Quality of municipal water supplies: The Case of Federal Way, Washington

Lakehaven Utility District's wastewater treatment plant provides water and sewer service to approximately 112,000 people in an area of approximately 35 square miles, including most of Federal Way and small portions of Des Moines, Auburn, Pacific, Tacoma, and Milton, Washington. The utility brought on stream a $220 million water supply project in collaboration with some neighboring water utility districts to supply 65 million gallons of water per day, including the city of Covington, Kent and Tacoma, Washington. This is not a small feat considering that many large cities in the United State use about 150 million gallons per gallon per day. Much of this water is used to carry waste away from the cities and a small fraction of the supply is used as drinking water.

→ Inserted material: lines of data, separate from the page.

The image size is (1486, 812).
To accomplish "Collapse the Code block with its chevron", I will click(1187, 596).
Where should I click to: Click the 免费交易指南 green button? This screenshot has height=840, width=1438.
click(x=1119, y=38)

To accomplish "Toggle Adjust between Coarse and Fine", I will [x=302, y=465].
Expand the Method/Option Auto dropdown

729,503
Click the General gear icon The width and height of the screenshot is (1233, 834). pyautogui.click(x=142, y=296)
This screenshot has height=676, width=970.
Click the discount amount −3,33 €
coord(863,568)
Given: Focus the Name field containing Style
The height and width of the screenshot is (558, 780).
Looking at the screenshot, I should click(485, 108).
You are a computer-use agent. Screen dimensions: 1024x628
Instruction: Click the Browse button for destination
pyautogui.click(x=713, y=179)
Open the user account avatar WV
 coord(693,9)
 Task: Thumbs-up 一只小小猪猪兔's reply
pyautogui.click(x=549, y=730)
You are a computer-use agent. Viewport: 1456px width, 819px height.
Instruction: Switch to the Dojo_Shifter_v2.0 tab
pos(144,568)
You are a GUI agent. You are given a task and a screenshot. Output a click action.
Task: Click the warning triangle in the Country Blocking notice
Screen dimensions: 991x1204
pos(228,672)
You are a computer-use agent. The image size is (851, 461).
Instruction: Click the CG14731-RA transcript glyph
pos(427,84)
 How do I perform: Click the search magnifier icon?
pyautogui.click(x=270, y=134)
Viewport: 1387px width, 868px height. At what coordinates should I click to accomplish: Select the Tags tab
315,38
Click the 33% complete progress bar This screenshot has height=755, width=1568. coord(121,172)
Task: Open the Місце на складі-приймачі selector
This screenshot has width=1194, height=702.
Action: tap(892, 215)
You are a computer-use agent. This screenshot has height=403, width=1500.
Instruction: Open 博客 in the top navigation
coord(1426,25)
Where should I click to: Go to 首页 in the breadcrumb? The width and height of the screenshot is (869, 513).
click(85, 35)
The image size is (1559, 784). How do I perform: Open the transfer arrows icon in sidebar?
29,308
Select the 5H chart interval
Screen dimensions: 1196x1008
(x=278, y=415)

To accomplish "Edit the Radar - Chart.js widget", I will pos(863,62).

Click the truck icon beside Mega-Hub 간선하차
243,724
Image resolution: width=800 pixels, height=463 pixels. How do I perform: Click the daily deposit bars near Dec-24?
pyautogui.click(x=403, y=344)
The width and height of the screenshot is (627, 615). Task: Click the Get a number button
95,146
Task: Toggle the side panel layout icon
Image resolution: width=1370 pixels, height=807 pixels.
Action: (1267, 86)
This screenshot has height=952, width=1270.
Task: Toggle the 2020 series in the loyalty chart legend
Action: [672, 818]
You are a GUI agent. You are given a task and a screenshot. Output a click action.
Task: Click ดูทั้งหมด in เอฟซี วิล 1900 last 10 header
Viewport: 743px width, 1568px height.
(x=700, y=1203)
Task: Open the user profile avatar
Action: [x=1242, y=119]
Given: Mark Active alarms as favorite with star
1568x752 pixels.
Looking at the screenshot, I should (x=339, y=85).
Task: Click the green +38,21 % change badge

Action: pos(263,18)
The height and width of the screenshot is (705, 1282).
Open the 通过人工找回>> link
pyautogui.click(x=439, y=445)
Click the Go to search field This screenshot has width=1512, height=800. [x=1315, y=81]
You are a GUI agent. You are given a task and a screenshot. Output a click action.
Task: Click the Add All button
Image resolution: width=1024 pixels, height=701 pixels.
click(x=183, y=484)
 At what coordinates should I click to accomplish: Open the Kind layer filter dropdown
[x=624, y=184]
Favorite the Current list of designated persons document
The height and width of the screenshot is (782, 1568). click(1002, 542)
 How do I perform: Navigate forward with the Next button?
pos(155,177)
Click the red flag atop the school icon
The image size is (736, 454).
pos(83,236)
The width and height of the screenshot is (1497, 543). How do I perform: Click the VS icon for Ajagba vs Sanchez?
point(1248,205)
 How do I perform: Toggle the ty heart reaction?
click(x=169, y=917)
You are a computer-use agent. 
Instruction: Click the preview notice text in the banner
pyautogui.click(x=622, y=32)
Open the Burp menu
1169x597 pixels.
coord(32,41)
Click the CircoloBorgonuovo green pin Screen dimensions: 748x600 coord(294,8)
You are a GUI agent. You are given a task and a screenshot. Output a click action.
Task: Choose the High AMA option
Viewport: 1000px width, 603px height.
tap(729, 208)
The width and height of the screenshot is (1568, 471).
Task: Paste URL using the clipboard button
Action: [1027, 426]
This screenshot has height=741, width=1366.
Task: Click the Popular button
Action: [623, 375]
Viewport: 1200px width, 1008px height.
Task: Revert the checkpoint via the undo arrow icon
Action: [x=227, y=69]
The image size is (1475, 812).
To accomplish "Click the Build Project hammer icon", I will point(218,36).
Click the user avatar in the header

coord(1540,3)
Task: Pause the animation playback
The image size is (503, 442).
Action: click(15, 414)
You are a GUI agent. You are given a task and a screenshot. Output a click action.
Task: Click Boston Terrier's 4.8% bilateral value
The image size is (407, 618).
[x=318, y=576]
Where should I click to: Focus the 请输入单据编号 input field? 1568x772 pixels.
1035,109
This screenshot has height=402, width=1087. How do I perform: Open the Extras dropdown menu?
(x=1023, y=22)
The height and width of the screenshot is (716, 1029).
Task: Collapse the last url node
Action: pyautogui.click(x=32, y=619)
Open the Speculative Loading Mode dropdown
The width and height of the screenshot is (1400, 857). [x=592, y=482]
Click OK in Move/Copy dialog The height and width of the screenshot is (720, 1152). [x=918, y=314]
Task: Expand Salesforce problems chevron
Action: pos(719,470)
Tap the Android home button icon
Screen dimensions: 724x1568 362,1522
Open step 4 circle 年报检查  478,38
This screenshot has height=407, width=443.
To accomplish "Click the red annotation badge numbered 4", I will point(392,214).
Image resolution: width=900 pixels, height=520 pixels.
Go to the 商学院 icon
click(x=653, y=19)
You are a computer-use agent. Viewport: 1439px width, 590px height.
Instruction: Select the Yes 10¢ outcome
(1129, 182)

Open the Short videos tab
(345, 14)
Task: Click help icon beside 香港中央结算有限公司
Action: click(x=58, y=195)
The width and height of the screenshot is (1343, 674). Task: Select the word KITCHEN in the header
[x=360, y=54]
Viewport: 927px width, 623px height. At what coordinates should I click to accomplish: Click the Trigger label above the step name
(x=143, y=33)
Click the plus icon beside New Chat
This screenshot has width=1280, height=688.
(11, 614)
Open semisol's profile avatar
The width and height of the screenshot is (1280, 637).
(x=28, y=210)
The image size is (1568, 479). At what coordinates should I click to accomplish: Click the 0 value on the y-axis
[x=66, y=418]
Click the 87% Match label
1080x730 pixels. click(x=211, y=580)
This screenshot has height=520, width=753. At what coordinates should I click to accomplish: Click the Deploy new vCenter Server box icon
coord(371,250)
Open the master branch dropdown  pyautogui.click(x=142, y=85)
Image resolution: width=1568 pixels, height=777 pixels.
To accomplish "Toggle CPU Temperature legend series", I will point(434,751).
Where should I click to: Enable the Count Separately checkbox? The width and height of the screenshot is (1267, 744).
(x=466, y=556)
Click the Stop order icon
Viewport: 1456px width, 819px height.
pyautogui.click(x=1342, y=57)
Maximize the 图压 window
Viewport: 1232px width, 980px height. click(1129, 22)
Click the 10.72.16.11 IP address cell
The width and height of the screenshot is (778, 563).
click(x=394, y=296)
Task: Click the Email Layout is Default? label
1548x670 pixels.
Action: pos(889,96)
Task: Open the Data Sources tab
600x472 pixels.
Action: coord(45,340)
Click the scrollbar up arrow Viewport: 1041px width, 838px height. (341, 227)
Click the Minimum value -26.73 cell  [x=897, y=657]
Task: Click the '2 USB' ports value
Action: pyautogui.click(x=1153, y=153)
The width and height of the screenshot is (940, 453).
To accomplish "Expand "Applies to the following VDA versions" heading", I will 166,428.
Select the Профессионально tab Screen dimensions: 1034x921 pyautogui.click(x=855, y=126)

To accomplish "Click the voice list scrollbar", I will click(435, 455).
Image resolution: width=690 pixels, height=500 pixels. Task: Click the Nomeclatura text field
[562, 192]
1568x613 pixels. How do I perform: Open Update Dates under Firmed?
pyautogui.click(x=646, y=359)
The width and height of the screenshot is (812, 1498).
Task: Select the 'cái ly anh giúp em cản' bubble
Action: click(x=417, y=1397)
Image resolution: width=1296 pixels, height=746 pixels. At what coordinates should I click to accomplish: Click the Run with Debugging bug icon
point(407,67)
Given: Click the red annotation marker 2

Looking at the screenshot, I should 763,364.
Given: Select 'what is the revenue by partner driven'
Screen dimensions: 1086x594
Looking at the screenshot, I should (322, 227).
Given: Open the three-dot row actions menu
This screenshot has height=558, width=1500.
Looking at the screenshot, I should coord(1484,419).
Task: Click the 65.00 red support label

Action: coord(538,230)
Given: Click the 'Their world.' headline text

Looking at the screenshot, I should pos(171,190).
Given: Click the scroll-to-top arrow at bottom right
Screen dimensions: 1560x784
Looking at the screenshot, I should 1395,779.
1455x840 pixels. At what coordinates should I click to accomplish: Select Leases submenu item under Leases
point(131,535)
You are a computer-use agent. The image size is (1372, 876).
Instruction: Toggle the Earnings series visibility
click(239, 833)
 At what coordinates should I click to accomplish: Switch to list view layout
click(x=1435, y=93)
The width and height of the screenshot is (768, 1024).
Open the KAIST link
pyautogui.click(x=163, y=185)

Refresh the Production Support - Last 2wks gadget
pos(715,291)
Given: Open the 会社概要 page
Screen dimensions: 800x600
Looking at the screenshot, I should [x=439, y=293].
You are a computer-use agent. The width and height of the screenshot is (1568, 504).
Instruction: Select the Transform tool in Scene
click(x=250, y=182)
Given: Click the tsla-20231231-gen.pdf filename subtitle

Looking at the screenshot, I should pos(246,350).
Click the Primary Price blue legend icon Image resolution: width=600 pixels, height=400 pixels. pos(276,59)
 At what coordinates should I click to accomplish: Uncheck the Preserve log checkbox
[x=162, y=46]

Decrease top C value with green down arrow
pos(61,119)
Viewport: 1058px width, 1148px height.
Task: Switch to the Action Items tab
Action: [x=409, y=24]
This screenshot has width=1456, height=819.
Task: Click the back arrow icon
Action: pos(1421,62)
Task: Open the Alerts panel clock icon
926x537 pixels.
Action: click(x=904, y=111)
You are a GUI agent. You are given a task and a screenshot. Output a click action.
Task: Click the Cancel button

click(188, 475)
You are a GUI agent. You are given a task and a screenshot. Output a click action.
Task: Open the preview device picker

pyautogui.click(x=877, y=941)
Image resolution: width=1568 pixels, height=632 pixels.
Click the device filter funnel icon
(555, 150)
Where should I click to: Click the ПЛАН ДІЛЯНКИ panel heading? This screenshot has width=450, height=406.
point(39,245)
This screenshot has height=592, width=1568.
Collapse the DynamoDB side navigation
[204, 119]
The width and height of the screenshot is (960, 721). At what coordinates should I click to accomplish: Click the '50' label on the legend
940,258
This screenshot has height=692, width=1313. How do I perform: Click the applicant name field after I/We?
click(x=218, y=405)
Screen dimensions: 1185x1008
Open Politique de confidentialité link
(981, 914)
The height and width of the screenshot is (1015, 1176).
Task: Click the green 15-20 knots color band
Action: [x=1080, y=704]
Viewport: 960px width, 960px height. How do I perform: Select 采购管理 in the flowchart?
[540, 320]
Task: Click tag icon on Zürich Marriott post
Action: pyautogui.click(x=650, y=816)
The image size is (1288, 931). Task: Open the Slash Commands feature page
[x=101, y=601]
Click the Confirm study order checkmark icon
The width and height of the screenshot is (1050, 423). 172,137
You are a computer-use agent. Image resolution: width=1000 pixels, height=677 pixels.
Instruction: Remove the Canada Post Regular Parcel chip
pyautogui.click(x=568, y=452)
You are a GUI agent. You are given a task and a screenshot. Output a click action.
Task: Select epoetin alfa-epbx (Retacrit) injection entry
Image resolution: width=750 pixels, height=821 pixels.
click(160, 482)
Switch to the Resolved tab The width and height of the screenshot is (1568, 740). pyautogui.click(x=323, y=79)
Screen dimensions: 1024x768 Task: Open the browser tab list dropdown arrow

The recent effort of Lakehaven Utility District to flush neighborhood water pipes has had tongues wagging about the exact quality of the water supply. Not that the quality of the water from the utility is necessarily in doubt, but the question of neighborhoods having to deal with some variable water quality during the flushing periods, makes one wonder. The audit of the utility which I could readily lay hands on was that of the calendar year of 1998, about eleven years ago, in which the States’ Auditor’s office, found the utility as being in compliance with State laws and regulations and its own policies and procedures. What exactly are the state’s laws and company policies and procedures?

We all tend to believe that state laws and regulations are responsive or perfect. That these laws and regulations take care of the concern of the citizens regarding subjects that affect their interest. Is that necessarily true? Think again. Consider how state laws and regulations are made. Your representative legislators seldom invent an idea, draft the idea into a bill, communicate with the public and press, the merits of the bill, nor do they lead substantial effort in lobbying at both houses of legislature and with the executive branch. What in reality happens is that groups of non-legislator help draft most bills, explain away the merits of these bills to the legislators themselves, and create the atmosphere of political legitimacy for the bill. These non-legislators are often lobbyist, bureaucrats, lawyers, academics and sometimes, in very rare cases, citizens. Can any citizen resident in Federal Way today claim that he has or had made a substantial effort to contribute to the laws and regulations that guide water supply from Lakehaven utility to residents of Federal Way? Probably Not. Thus to a large extent, the basis of the last audit which Lakehaven went through to establish the utility as meeting the expected criteria for supplying clean and ‘healthy’ water, was actually written up by someone who probably does not live in Federal Way, is not confronted yearly with the challenge of having to drink water with some variable taste and probably subscribed to the essence of having a bill of that nature in place. Is this a repudiation of the legislative process? Not exactly, what I am driving down in this blog is that the criteria and standard which a utility goes through to be certified as consistent with the interest of the people, is neither drafted by the impacted citizens themselves nor their representatives, as we are made to believe.

What we propose as residents of Federal Way, Washington, is a citizen watch group in combination with the efforts of the state auditor’s office in checking routinely the utility’s compliance with State laws and policies. We will allow the board of the utility to address compliance issues with company’s policies and procedures. Without a citizen watch group, it is rather difficult to discover the intermittent problem experienced by residents of the city when the utility goes about flushing its pipes just before the seasons’ change.